If you are unsure which file is setting a value, check the dry run output.
# WHY: --dry-run shows the order files are processed without applying changes.
# WHY: This helps you find which file is overriding your setting.
sudo sysctl --system --dry-run
The output lists every file and the parameters it sets. Look for your parameter in the list. The last occurrence is the active value. If you see your parameter set in a file you didn't create, another package or script is managing it.
Common parameters and what they actually do
Kernel parameters control everything from network routing to memory management. Changing the wrong value can degrade performance or break connectivity. Here are the most common parameters and their real-world effects.
net.ipv4.ip_forward = 1
Enable this when your machine routes traffic between networks. Virtual machines, VPN servers, and Docker bridges require IP forwarding. Without it, packets arrive at the host but never leave. The default is 0 for security. Only enable it if you are running a router or NAT service.
vm.swappiness = 10
Swappiness controls how aggressively the kernel moves pages from RAM to swap. The value ranges from 0 to 100. A value of 10 tells the kernel to avoid swapping unless memory pressure is high. This improves desktop responsiveness on systems with sufficient RAM. A value of 0 does not disable swap. It only prevents swapping when memory is available. Swap is still used for anonymous pages that cannot be reclaimed.

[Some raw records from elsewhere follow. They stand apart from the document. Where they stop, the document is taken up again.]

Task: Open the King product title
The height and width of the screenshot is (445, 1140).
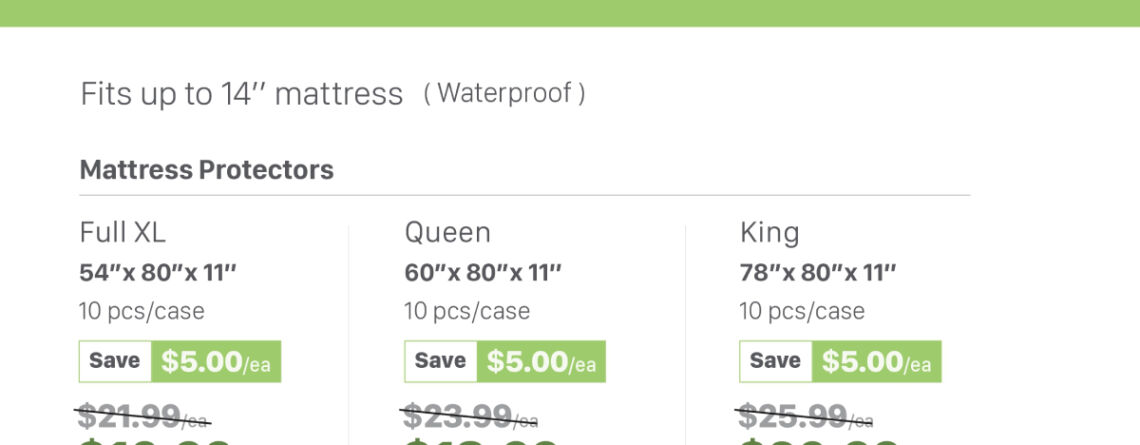Action: [x=769, y=233]
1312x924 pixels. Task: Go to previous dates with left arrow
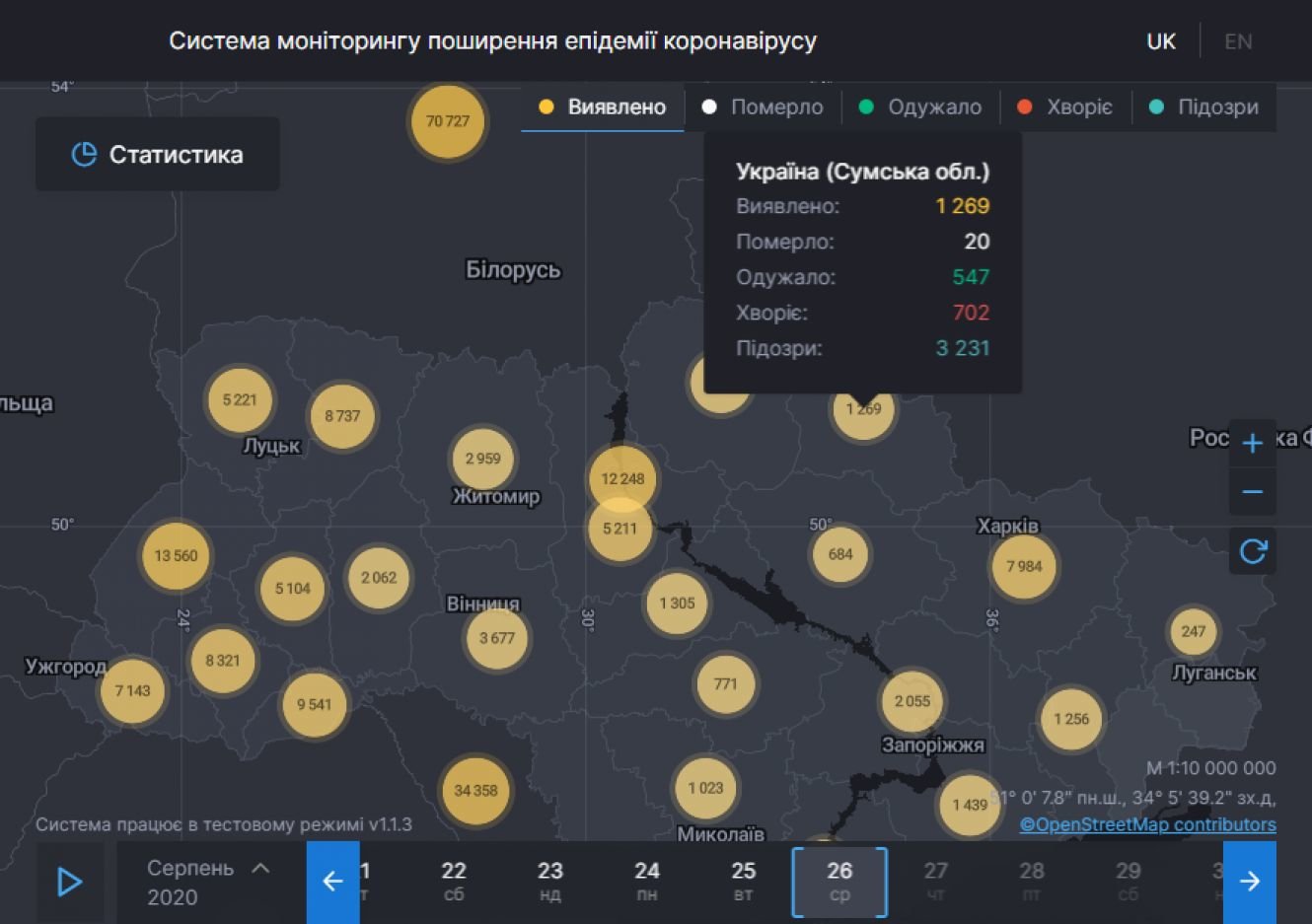tap(332, 882)
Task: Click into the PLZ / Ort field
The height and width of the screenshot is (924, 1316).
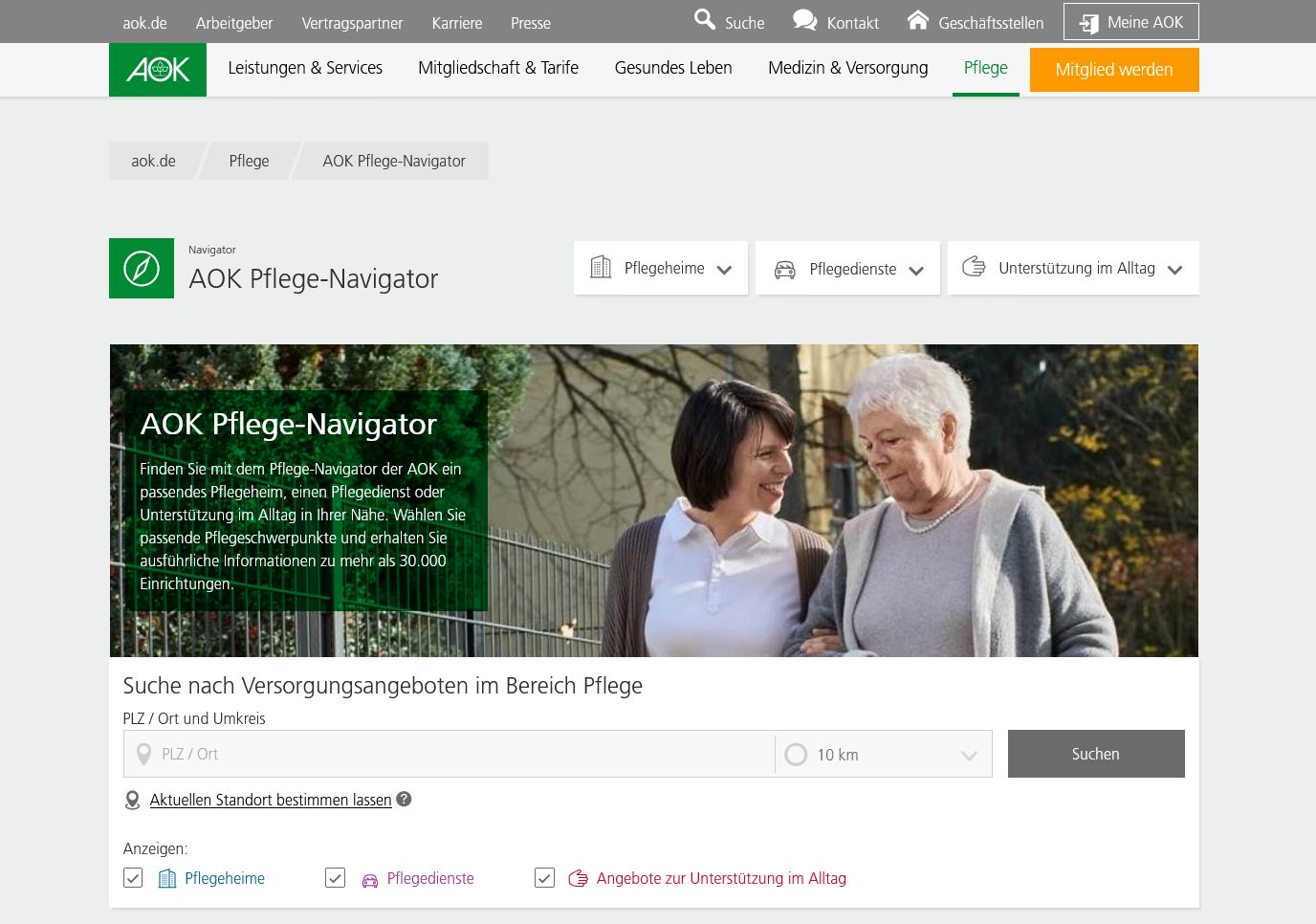Action: coord(459,755)
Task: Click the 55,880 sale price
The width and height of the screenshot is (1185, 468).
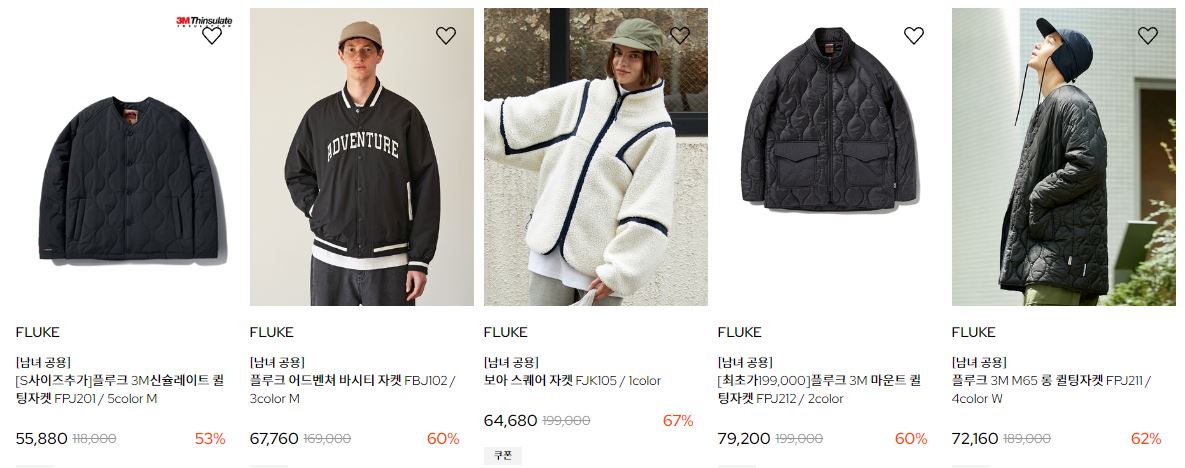Action: pyautogui.click(x=42, y=439)
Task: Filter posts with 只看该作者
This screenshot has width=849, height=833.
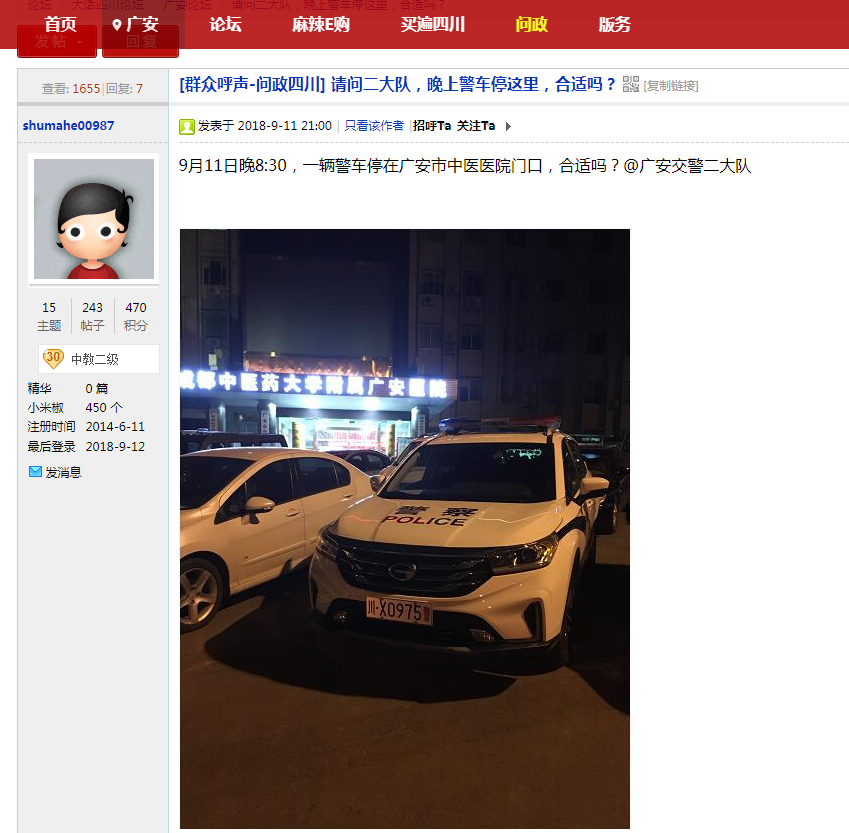Action: tap(374, 126)
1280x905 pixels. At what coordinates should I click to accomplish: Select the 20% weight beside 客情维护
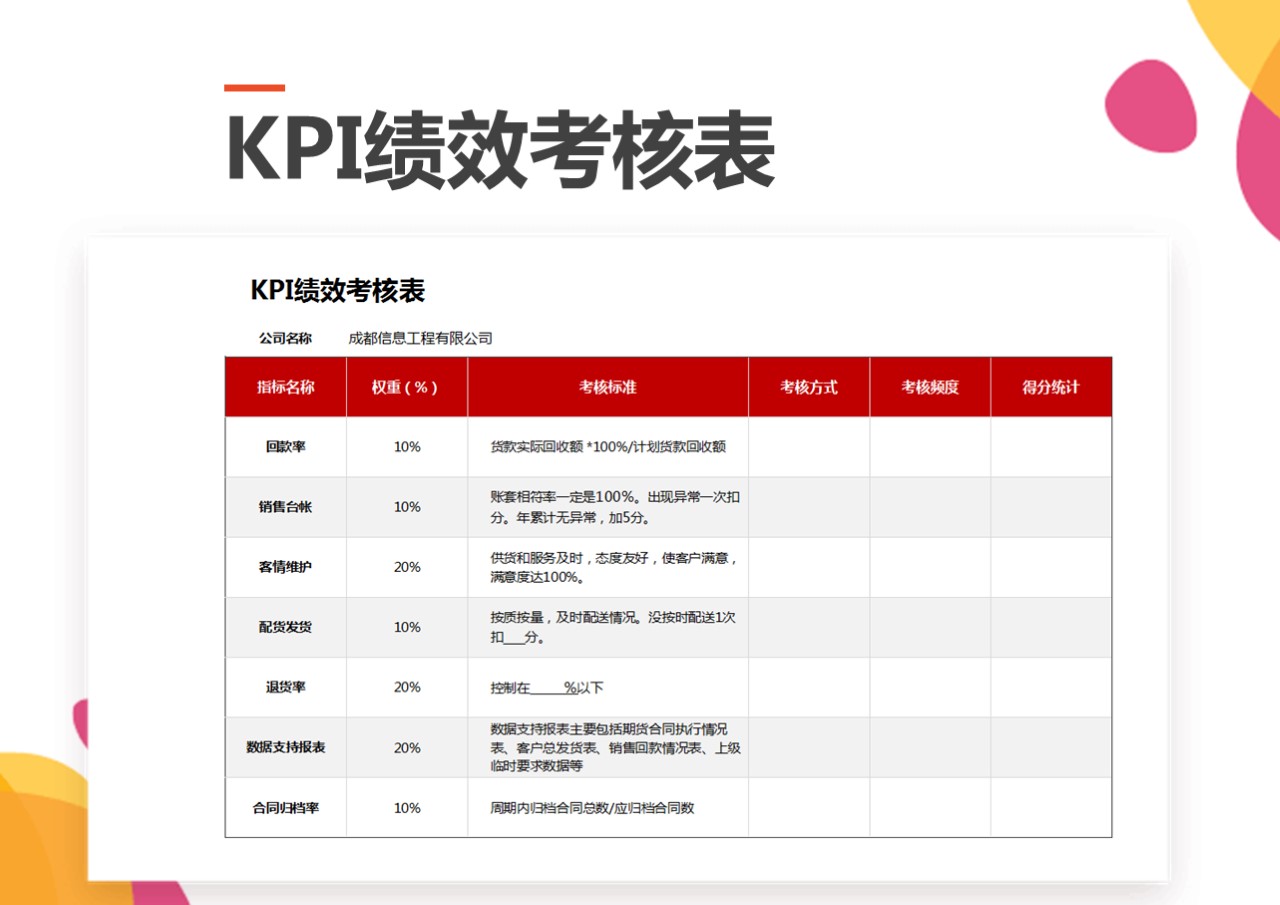click(x=406, y=567)
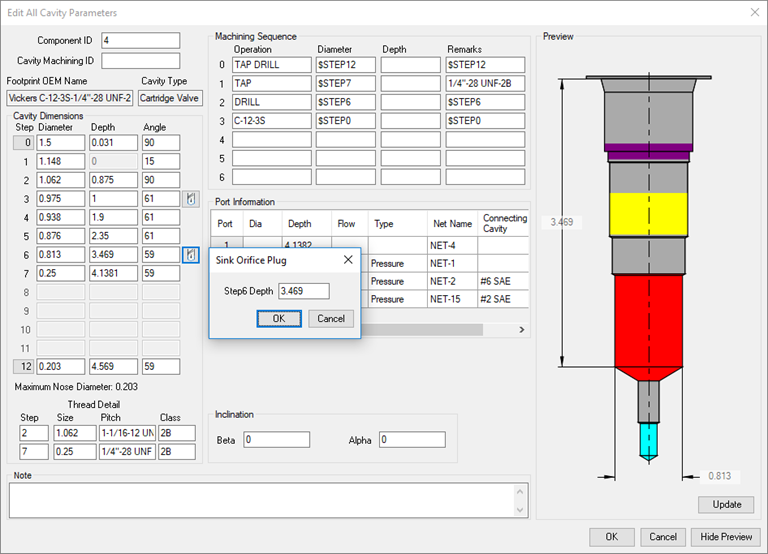Click the orifice plug icon beside step 6
This screenshot has height=554, width=768.
tap(190, 256)
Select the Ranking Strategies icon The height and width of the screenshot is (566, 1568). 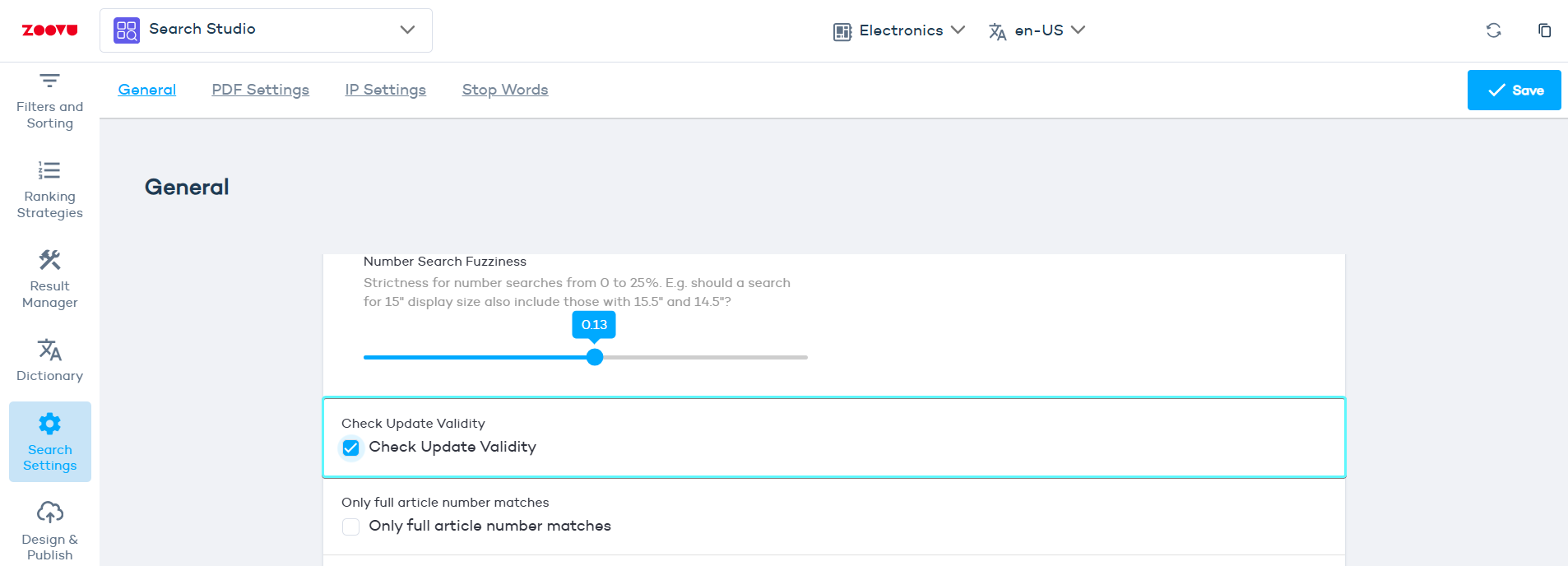pos(49,188)
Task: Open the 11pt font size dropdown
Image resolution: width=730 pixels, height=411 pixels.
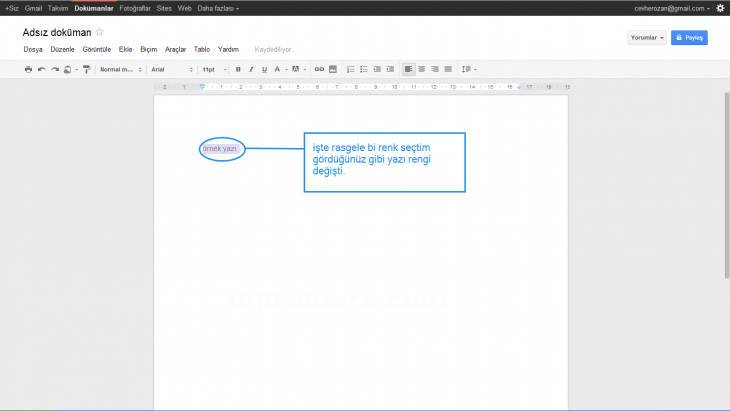Action: point(214,69)
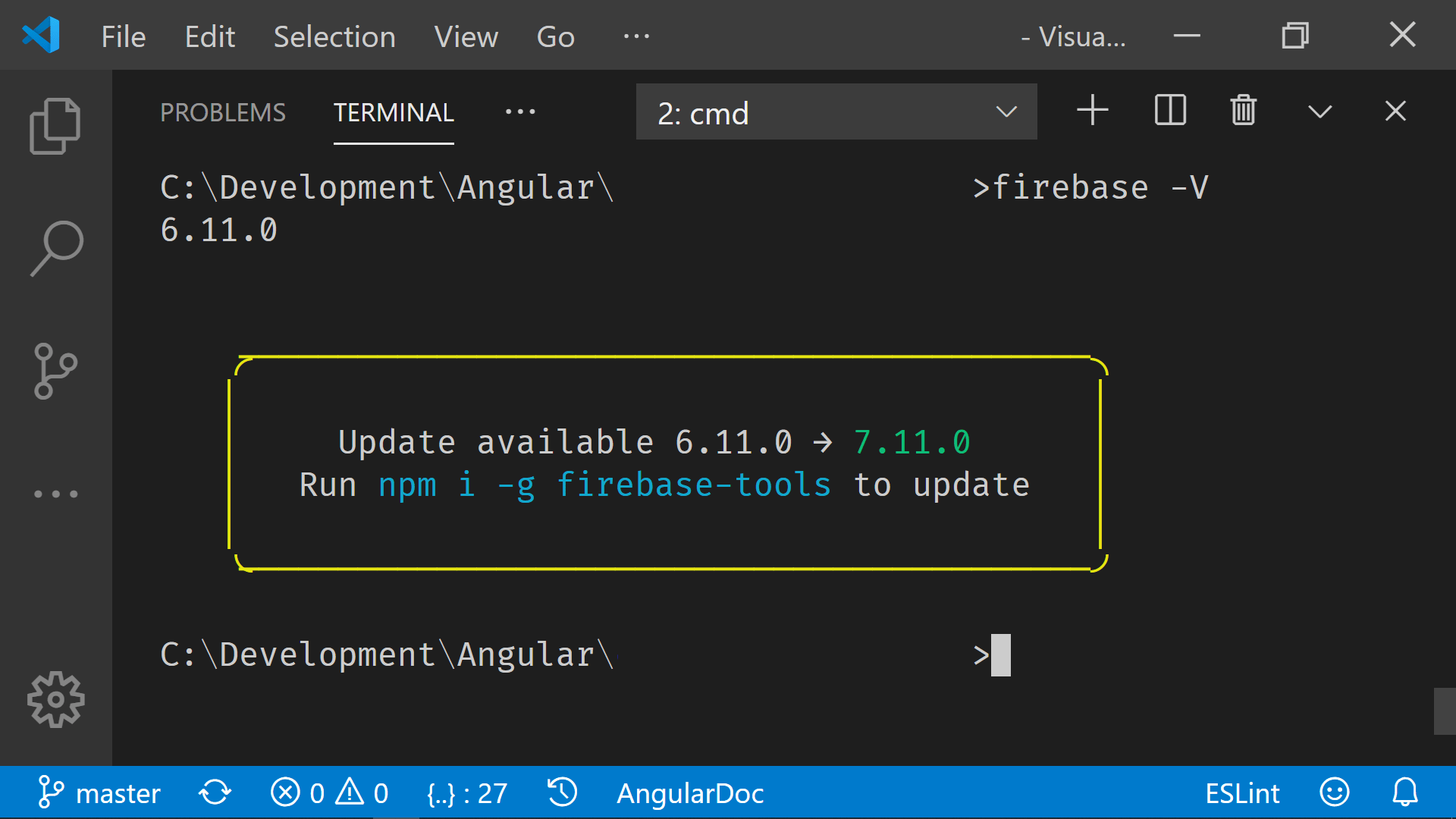Open the Manage settings gear icon

55,699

fs.inotify.max_user_watches = 524288
Development tools like Docker, Node.js, and Webpack use inotify to watch files for changes. The default limit is often too low for large projects. You will see errors like Error: EMFILE: too many open files or inotify watch limit reached. Raising this limit fixes the error. The value 524288 is a safe upper bound for most workstations.
net.core.somaxconn = 4096
This sets the maximum number of pending connections in the socket listen backlog. High-traffic web servers and load balancers need a larger backlog to handle connection bursts. The default is usually 128. Increasing it prevents dropped connections during spikes.
kernel.sysrq = 1
Enable the SysRq key for emergency recovery. If the system freezes, you can trigger a safe reboot or sync disks using keyboard shortcuts. This is useful for headless servers where you cannot physically power cycle the machine. Keep it disabled on shared desktops to prevent accidental triggers.
Verify and debug
After applying changes, verify the active values. The runtime state is the source of truth. Configuration files are just instructions.
# WHY: Query a specific parameter to see its current value.
sysctl net.ipv4.ip_forward
# WHY: List all parameters containing a keyword.
sysctl -a | grep swappiness
If the value does not match your configuration file, check for syntax errors. The sysctl parser is strict. A typo in the key name or a missing equals sign causes the line to be skipped. The command usually prints a warning like error: unknown key 'net.ipv4.ip_forwad'. Read the output carefully.
SELinux does not block sysctl configuration. The systemd-sysctl.service runs with the appropriate context to write to /proc/sys. If you see denials in the audit log, they are unrelated to sysctl. Focus on the sysctl output first.
Run journalctl -u systemd-sysctl.service to check for errors during boot. If the service failed, your persistent settings did not apply. The journal will show the specific file and line that caused the failure.
Reboot before you debug complex networking issues. Half the time the symptom is gone after a clean boot.
When to use sysctl versus alternatives
Use sysctl -w when you are testing a value and need immediate feedback. Use /etc/sysctl.d/ drop-in files when the setting must survive reboots and apply at boot time. Use sysctl --system when you want to reload all configurations without restarting the machine. Use tuned when you need a holistic profile that adjusts multiple parameters for a specific workload like virtualization or throughput-performance.